The Spinning Plates

I had set out to write a post centered on Henry, my third puzzle piece that completed my heart. I have started several posts, and all of them took off on some other path that left Henry as a detail in the story. My sweet Henry boy is all main character energy and deserves to be seen in that light, but if I am being honest, he rarely is first on the list. It’s something I fret about a lot. He is just fine. Whip smart, funny, as handsome as his Daddy (he is a small clone), and his heart is huge and open. Henry is also perfectly happy most days at home. If given the choice to go out on the town, unless it involves a few of his favorite restaurants, his response is usually “Nah, let’s just go home and relax.” With Ava being a teenager, she had a high-demand high school life that is now a high-demand college life. Sam is in both ABA therapy three times a week and Speech and Occupational Therapy, plus a private gymnastics lesson weekly, because inclusion in our area is lacking, to say the least. Henry goes with the flow, happy to go to the playground or library and tell anyone who will listen his extensive knowledge of YouTubers and his favorite games. However, it is CONSTANTLY on my mind that we need to look into more for him. I am currently trying to work out the logistics of getting him to Boy Scouts, and trying to find a homeschool group that isn’t the same time we have to pick his brother up from therapy.

It will happen, it is NOW at the top of the list, and the reasonable voice in my head says, “He is fine, we are only 12 weeks into homeschool, and we just found our rhythm.” We also are not the type of family that wants to be busy every day. That just is not who we are, and from my perspective, this time together while they are little is so much more important than a full schedule. But last night, while running a fever and cuddling close to me, listening to me read from a chapter book we are reading as a family, he stopped me to say, “I wish I had more kids in my homeschool.” My sweet boy recently also asked for more siblings, and if I could magically build rooms onto our home, I would add children to our family until my husband said enough. In that moment last night, I felt as if I was failing, probably because everyone in the house had passed around a sickness, there were still toys everywhere from their birthday party, and we have been one parent down all week due to whatever crud gives a grown man a 103 degree fever. I stopped, though, took a breath, and told him that I was working on getting us more involved. Boy Scouts would start at the beginning of the year for him, and we would start back up the search for a church ( a magical combo of autism friendly with solid leadership, not an easy feat, and a whole other discussion). I braced myself for him to get upset or to point out my failure or his disappointment.

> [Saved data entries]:
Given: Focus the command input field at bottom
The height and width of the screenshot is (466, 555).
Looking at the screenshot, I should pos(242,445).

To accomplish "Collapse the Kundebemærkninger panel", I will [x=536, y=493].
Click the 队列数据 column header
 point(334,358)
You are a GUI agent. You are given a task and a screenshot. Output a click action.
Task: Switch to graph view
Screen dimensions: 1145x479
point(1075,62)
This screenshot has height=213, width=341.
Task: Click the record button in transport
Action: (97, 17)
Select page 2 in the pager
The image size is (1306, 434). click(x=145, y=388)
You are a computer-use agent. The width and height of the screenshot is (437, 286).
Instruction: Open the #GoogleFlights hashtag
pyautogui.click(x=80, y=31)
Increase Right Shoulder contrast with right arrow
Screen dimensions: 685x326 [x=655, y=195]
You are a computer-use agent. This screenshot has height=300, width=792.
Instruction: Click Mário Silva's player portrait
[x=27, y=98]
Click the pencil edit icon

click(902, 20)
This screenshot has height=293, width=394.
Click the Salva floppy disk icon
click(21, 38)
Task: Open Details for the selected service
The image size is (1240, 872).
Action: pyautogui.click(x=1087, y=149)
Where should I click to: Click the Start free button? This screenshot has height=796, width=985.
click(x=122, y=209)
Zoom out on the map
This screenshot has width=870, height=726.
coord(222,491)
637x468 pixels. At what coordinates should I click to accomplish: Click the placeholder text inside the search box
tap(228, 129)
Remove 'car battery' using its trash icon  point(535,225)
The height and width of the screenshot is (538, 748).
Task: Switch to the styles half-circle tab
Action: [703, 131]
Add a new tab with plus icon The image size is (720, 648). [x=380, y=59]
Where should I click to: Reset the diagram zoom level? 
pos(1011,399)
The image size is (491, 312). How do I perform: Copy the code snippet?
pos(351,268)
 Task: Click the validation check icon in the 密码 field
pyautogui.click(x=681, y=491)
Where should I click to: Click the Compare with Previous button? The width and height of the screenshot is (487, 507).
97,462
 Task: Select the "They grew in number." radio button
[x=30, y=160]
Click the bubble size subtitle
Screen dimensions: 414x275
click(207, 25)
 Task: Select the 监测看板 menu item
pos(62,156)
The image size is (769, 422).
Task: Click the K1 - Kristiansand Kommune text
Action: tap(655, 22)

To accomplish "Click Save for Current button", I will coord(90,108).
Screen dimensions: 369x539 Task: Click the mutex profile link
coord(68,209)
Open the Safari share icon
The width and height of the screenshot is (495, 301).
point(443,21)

> [ASSIGNMENT]: According to "The Spinning Plates," how many weeks into homeschool is the family?

> [RESULT OF THE TASK]: 12 weeks.